Task directions: Write out only the opening lines of the entries, through the line with "Click the first".

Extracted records
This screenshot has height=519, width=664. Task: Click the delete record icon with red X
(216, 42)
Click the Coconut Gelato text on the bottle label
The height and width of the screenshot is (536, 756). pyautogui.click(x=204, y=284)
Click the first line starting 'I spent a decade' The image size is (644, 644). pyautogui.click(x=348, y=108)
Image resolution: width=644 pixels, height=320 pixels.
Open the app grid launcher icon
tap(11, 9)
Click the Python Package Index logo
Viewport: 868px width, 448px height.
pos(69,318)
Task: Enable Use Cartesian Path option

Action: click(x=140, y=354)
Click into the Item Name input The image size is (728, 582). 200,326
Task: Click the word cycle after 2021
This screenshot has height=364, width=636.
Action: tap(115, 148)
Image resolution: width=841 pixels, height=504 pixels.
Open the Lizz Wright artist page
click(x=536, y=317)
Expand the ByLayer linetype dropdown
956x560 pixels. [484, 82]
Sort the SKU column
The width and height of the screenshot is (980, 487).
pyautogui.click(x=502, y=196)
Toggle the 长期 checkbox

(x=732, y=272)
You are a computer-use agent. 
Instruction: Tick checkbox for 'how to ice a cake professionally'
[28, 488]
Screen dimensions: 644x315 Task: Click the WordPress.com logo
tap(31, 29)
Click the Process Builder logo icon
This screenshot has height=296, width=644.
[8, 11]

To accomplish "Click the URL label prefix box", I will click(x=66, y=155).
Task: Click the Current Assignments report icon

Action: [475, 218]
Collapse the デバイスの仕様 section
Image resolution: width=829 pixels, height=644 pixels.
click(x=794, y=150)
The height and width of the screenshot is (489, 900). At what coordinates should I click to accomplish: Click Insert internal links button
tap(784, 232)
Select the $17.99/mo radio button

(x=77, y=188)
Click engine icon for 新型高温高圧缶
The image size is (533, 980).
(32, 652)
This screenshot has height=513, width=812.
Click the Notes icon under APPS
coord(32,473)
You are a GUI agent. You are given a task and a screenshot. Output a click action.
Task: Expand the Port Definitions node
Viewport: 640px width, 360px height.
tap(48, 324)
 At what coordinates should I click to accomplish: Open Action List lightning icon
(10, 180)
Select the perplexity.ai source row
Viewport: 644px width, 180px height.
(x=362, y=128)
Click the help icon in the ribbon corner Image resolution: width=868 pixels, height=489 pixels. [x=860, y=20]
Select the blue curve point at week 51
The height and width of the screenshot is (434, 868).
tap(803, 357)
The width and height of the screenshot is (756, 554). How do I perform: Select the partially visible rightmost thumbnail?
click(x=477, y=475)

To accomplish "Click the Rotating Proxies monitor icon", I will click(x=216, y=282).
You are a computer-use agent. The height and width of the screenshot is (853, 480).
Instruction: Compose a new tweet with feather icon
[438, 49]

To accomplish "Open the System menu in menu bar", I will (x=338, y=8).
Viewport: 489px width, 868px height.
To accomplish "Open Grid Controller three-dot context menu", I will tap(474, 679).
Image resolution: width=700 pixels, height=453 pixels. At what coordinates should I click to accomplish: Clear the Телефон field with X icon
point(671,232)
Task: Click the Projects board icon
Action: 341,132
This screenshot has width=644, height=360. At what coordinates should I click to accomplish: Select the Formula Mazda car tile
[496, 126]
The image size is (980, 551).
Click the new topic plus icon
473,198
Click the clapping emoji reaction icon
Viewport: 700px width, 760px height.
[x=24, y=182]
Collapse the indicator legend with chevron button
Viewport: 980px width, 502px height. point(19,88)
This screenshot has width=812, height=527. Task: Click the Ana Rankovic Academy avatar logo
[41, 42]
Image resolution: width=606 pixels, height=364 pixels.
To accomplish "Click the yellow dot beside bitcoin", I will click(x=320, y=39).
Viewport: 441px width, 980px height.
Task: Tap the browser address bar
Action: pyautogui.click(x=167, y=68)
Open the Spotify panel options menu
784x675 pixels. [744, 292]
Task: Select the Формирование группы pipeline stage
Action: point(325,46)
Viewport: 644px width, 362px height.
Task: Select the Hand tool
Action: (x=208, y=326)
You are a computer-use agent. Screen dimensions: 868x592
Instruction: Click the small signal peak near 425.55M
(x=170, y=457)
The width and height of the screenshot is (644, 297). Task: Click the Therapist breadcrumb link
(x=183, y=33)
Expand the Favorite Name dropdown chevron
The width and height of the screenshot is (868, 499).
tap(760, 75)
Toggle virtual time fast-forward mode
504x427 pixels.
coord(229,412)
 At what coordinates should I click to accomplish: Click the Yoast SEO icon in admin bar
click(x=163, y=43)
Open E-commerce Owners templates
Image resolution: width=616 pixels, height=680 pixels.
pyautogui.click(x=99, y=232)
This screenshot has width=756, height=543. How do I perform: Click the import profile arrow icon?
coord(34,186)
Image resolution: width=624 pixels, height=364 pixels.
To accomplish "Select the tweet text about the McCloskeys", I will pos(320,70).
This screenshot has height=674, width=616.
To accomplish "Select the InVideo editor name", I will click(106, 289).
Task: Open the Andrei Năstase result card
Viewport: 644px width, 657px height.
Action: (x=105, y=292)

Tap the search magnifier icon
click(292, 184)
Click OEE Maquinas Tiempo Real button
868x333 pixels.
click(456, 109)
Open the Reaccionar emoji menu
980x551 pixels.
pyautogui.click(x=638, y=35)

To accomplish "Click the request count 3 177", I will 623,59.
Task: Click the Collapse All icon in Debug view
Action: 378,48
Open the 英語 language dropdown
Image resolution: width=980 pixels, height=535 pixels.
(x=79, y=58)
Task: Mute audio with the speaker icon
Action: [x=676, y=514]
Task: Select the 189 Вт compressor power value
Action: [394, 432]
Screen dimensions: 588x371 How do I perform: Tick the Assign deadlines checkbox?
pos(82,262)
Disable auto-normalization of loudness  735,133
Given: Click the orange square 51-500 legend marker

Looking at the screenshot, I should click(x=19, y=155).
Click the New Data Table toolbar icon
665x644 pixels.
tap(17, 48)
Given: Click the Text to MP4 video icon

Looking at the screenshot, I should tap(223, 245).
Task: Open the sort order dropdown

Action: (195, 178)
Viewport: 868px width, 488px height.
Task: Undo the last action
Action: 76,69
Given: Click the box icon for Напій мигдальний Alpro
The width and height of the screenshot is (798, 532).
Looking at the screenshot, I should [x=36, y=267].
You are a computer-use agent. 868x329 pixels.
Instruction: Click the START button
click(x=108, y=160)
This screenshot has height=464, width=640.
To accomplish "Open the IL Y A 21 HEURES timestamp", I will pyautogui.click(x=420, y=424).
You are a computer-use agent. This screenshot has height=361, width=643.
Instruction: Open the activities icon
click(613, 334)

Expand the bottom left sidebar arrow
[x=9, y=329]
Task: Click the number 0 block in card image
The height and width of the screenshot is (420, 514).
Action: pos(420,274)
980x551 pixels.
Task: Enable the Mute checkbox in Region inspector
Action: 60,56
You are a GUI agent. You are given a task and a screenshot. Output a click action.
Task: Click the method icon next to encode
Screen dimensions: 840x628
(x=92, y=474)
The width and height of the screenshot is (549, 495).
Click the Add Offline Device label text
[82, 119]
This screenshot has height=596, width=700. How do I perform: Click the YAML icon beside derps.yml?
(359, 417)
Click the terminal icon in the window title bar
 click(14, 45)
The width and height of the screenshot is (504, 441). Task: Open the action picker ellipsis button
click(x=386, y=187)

Output of the exercise:
This screenshot has height=519, width=664. Task: Click the delete record icon with red X
(216, 42)
Click the Coconut Gelato text on the bottle label
The height and width of the screenshot is (536, 756). pyautogui.click(x=204, y=284)
Click the first line starting 'I spent a decade' The image size is (644, 644). pyautogui.click(x=348, y=108)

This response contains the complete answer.